* What this task involves
Search the data below for the string "will". Extract every line that contains it.

* Saved entries
*** Begin section ***
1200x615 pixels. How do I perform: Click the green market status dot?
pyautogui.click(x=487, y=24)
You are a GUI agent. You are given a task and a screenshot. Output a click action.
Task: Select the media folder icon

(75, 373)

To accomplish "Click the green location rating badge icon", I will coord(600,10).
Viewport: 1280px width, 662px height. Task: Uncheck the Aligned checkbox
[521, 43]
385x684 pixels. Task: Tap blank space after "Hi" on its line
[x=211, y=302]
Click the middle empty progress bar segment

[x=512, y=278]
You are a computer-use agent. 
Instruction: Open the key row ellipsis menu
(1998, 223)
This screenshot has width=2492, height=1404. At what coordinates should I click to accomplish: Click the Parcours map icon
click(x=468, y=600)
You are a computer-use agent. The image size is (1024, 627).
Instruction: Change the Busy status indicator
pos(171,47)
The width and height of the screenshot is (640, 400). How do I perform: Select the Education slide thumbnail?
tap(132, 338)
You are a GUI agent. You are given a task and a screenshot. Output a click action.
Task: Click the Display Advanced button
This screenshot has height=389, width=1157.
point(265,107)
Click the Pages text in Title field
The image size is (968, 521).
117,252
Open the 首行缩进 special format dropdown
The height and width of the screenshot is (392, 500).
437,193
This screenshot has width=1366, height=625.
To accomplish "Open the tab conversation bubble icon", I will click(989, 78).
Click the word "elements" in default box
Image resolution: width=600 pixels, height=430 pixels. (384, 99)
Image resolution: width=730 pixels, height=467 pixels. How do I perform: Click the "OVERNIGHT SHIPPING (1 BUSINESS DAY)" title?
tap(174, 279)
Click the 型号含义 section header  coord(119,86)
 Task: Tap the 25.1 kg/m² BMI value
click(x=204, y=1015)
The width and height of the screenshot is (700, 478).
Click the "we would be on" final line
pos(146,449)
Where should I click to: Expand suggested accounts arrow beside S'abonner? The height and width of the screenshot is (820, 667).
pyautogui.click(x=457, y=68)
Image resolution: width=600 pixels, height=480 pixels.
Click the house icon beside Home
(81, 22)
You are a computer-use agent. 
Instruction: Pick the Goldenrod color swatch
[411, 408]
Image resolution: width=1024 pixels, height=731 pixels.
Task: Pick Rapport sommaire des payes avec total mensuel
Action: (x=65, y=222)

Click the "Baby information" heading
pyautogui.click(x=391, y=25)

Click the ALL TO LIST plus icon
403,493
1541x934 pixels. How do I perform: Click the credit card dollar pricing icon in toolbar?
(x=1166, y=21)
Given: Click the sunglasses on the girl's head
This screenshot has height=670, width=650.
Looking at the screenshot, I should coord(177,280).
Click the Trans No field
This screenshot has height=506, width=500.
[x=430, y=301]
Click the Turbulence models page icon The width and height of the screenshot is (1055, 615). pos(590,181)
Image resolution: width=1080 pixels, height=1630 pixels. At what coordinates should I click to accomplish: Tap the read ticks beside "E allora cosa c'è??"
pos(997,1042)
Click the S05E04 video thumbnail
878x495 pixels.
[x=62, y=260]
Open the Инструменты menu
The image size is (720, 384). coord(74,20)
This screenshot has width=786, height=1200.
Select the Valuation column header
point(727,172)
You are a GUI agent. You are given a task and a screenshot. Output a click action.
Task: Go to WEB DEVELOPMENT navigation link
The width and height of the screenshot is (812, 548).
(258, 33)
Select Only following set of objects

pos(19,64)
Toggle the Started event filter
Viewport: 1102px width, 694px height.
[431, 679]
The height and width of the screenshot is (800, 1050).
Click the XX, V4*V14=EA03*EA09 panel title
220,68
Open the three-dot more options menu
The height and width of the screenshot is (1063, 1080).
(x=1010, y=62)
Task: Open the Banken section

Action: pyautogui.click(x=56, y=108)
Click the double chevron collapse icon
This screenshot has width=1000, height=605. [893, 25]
*** End section ***
* Solution to the exercise
To accomplish "Click the green location rating badge icon", I will coord(600,10).
To accomplish "Open the tab conversation bubble icon", I will click(989, 78).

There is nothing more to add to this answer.